Saturday, August 14, 2010

Google never removed Oracle from its index

Some folks have been reporting a strange behavior assumed by Google after the lawsuit filed by Oracle against Android and Google: it supposedly removed oracle.com pages, and all the pages that talk about Oracle, from its search index. Even the wikipedia page on the Delphic oracle.
I initially retweeted the news and explained that it was a trick shortly after.
It would have been a low shot, really. I don't think it's even possible to remove that large set of results on all the datacenters of Google in a short time frame.

What really happened
Someone made up this query:
http://www.google.com/search?q=оrаcІе
Initially the result page was empty (Your search - ... - did not match any documents).  Then people began tweeting and sharing the query and Google started showing up them as the unique results:


So how did they do it?
At first I thought someone used a capital i (I) to substitute the L of Oracle, but Google is smart and would perform a case-insensitive search in this case:
http://www.google.com/search?q=oracIe

Nevertheless, the difference between capital i and lowercase L is not so visible in Google's font.
But, if you try to paste the link or save the page and go over it with hexedit, you'll notice this:
http://www.google.com/search?q=%D0%BEr%D0%B0c%D0%86%D0%B5
This is clearly the sign that someone has inserted non-ASCII characters in the query.
The character table for Unicode/UTF-8 says that we have, in sequence:
CYRILLIC SMALL LETTER O
LATIN SMALL LETTER R
CYRILLIC SMALL LETTER A
LATIN SMALL LETTER C
CYRILLIC CAPITAL LETTER BYELORUSSIAN-UKRAINIAN I 
CYRILLIC SMALL LETTER IE
This combination of characters is very unlikely to be found in actual documents.

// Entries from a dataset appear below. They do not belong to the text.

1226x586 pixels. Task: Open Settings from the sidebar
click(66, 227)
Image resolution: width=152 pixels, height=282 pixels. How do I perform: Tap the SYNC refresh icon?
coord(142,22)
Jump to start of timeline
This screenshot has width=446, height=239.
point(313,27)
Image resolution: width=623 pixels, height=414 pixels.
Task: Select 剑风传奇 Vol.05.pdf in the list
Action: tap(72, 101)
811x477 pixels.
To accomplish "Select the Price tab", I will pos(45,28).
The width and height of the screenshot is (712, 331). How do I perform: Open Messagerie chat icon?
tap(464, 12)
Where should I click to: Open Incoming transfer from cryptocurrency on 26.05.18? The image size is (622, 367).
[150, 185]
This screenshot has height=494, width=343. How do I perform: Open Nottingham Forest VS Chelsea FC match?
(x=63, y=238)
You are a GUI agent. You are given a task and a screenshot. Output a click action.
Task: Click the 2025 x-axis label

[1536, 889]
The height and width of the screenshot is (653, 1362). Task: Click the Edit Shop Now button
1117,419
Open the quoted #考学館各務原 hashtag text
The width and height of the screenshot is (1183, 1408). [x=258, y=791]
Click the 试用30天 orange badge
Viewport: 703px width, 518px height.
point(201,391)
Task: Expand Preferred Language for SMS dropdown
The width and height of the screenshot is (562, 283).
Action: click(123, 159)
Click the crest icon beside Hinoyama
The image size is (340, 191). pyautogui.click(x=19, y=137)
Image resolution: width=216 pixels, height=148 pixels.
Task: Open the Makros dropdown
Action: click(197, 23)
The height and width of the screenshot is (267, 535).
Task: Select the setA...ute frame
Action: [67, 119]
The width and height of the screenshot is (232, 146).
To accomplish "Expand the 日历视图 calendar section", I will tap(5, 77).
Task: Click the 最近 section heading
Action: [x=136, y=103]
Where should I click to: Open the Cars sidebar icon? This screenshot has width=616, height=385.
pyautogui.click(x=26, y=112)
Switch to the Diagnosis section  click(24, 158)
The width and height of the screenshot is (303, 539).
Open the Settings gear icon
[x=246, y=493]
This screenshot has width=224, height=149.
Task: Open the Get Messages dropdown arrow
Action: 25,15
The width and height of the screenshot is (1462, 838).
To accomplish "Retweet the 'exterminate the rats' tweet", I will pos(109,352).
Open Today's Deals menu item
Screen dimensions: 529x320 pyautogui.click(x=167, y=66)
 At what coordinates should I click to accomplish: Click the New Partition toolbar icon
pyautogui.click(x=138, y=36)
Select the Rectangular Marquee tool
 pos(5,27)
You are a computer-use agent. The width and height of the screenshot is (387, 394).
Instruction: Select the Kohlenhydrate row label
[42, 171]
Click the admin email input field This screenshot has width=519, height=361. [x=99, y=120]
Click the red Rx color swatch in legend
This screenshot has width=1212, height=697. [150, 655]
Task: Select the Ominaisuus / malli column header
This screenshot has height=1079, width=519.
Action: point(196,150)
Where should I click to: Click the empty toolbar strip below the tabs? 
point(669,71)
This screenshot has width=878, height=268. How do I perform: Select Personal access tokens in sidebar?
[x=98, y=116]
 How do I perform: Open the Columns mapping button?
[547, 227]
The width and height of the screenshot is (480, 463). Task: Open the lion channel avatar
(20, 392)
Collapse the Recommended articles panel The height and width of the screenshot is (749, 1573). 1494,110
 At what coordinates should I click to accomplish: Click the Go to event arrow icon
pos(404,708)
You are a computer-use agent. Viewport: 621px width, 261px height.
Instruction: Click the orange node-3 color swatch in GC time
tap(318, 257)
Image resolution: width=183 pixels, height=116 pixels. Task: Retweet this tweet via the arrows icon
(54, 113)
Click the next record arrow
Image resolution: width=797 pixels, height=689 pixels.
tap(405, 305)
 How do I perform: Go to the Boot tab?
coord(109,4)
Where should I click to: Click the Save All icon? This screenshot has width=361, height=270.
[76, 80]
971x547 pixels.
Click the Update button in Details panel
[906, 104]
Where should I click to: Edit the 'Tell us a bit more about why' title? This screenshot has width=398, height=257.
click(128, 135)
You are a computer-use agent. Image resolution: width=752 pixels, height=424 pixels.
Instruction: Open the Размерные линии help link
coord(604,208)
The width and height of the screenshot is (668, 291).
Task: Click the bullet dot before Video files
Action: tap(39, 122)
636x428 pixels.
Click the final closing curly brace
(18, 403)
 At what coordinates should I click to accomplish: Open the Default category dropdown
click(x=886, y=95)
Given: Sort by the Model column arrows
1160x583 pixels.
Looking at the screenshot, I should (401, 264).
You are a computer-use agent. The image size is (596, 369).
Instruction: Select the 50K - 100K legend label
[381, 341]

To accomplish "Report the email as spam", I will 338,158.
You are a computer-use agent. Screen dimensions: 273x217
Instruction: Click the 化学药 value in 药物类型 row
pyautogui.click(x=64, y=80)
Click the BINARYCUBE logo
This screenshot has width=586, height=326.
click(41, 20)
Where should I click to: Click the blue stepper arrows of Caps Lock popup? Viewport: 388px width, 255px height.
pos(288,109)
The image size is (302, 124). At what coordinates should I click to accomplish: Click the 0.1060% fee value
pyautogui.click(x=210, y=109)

In fact, at first it did not produce results. Furthermore, in Google's font of choice, Arial, the difference between these letters and their latin counterparts (if there is any) is again not clear to the naked eye. It makes sense to reuse glyphs that are actually the same in ordinary printed text.
And finally, the forgery replaces the majority of the latin letters, because replacing only one or two would lead to a Did you mean: oracle notice.

Mystery solved
So UTF-8 struck again, and some of us were fooled by a ingenious, well-forgered Google query. Technically this is called an homograph attack.
The potential of UTF-8 as a dangerous mean of fooling users is great - imagine if non-latin URLs will become a reality. Fortunately, the ICANN and major browsers have been working on a solution, but we as web developers should be aware of the problem too.

14 comments:

Jim Harvie said...

Thanks for explaining what happened in the code. What interests me is why there were only accusations pointed at Google, and no on saying Oracle removed themselves.

Jeff Faria said...

Well-(and promptly!)-done. Not to be a stickler, but did you mean "Mystery" (not "Mistery") solved? Considering the subject of the post, you probably want to go after every single character with a fine tooth comb...

Garrett said...

Thanks for helping to clear this up.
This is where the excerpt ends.